A solo album was the next port of call, with songwriter, singer and guitarist Dan Auerbach deciding that an album of him singing and playing his own songs would be a change in direction. Along came last year’s Keep It Hid then and, apart from some brief diversions into psychedelic territory, it sounded... like the Black Keys.
Where to next then? How about a rap album? Sure enough, around the turn of the year, BLAKROC arrived, featuring Mos Def, RZA and Raekwon rapping over the top of… that same fuzzed up Black Keys sound. It certainly sounded different, but not through the contribution of Auerbach and his Keys compadre Patrick Carney.
If this all sounds like a bad thing, it’s not. All three of those LPs are awesome slabs of swampy, woozy rock, chock full of songs that play fast and loose with those old blues clichés of reckless women and lawless renegades, and they’ve all helped to establish The Black Keys as the only serious challengers to Jack White’s position as America’s chief old-timey rock and roller.
Now back under their original banner, it seems that Auerbach and Carney have realised that, no matter what other hats they try on, they’ll always be making the same noise, so they’ve decided to revel in it. Brothers is their sixth album, and it finds The Black Keys taking on elements of what they’ve learnt on their journey here, but sticking resolutely to a recipe of guitar, drums and raspy, wisened vocals.

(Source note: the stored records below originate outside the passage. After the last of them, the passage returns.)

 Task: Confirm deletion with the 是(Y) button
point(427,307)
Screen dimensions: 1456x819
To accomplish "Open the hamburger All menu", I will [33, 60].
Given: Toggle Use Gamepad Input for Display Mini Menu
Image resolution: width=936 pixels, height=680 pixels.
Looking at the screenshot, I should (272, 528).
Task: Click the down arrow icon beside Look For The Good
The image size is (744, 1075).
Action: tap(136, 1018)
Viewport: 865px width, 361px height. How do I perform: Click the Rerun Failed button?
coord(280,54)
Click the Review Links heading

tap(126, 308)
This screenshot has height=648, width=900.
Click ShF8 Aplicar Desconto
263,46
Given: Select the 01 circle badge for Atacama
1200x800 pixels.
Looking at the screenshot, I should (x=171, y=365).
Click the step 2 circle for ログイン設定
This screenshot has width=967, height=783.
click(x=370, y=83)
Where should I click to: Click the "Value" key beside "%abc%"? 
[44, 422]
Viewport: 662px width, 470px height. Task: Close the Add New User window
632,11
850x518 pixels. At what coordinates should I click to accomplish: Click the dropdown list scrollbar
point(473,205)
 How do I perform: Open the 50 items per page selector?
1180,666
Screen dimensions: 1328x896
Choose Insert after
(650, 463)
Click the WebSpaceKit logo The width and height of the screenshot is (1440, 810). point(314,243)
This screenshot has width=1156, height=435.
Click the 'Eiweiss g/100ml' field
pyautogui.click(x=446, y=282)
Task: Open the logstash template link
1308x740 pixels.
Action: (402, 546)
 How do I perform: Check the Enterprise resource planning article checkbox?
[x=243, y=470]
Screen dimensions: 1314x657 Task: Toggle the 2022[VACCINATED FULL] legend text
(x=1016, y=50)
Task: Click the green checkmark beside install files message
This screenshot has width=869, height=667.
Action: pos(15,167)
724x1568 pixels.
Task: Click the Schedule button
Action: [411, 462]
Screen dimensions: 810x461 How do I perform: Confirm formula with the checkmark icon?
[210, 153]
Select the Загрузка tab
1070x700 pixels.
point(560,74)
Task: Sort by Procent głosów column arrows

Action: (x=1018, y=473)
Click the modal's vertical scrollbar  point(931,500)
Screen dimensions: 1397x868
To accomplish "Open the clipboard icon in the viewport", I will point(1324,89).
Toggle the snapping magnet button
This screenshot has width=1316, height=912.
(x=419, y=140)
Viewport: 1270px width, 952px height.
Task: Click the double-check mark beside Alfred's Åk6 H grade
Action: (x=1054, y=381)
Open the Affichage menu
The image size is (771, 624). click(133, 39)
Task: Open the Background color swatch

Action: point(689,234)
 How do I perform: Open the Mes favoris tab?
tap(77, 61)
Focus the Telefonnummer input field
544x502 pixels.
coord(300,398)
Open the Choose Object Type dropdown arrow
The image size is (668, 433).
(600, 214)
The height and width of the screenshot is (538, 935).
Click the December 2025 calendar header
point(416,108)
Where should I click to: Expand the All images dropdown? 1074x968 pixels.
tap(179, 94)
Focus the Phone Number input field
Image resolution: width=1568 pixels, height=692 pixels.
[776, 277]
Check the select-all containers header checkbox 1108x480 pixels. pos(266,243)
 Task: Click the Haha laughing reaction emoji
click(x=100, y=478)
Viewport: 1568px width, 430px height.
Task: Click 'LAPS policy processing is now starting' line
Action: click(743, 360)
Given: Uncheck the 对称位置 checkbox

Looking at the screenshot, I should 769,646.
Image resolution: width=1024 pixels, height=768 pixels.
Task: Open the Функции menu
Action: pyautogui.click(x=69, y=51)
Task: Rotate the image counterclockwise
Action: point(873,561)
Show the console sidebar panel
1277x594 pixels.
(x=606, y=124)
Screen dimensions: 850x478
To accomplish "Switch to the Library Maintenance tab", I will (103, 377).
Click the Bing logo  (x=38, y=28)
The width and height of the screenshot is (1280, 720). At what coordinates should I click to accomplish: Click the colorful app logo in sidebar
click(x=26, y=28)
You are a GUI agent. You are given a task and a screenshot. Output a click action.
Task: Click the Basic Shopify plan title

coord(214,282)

So, there’s a strong soul flavour to the sampled brass and strings that flow underneath the band’s cover of Jerry Butler’s ‘Never Gonna Give You Up’, a track full of yearning and regret, but it’s shot through with the Keys’ trademark ragged rock production.
Elsewhere ‘The Go Getter’, full of spat out, surreal lyrics about “mashed potatoes in cellophane” and “pretty girls in bobby socks”, drifting over the top of processed beats and woozy surf guitar, is perhaps the strangest beast on the record, the kind of song you might expect to hear in a musical adaptation of a Raymond Chandler novel. It scuttles along menacingly in the middle of the album, one of those tracks that only really reveals how strange it is after a few listens.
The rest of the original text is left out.